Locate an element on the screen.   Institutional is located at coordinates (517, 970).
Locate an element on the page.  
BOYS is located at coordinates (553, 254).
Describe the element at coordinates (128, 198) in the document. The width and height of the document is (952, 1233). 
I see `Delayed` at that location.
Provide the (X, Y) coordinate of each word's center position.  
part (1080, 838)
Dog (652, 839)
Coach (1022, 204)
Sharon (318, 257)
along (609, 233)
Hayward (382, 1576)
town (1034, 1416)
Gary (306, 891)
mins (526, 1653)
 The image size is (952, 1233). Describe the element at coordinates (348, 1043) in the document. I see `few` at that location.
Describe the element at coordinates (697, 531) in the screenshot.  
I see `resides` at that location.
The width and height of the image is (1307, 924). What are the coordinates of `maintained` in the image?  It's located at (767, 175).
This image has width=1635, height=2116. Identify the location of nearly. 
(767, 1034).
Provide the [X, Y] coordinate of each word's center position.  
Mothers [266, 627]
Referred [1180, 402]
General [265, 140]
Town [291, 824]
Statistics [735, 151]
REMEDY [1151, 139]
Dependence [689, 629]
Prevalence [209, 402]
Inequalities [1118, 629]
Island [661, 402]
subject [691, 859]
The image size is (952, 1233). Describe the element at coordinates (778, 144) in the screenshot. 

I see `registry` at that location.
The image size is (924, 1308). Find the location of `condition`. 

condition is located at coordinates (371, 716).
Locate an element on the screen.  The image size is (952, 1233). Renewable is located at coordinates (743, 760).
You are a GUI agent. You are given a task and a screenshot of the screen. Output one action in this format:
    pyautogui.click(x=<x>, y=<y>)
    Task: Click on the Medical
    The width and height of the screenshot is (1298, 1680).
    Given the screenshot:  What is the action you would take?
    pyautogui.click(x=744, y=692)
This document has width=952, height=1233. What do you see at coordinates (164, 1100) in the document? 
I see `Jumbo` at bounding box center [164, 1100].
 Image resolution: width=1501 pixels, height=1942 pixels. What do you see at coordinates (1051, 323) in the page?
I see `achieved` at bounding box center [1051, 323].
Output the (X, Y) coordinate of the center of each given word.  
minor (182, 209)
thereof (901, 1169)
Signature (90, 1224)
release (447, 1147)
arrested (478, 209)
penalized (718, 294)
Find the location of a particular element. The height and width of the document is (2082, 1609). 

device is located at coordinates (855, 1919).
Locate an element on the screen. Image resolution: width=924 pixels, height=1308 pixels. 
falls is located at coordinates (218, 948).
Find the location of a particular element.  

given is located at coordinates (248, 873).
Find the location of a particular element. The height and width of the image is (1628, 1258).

──────────

Substitute "screen capture" for "screenshot" and write out the material beginning at the line that has "mins (526, 1653)" and stopping after the line that has "Mothers [266, 627]", with nothing else changed.

- _Finished task_:
mins (526, 1653)
 The image size is (952, 1233). Describe the element at coordinates (348, 1043) in the document. I see `few` at that location.
Describe the element at coordinates (697, 531) in the screen capture.  
I see `resides` at that location.
The width and height of the image is (1307, 924). What are the coordinates of `maintained` in the image?  It's located at (767, 175).
This image has width=1635, height=2116. Identify the location of nearly. 
(767, 1034).
Provide the [X, Y] coordinate of each word's center position.  
Mothers [266, 627]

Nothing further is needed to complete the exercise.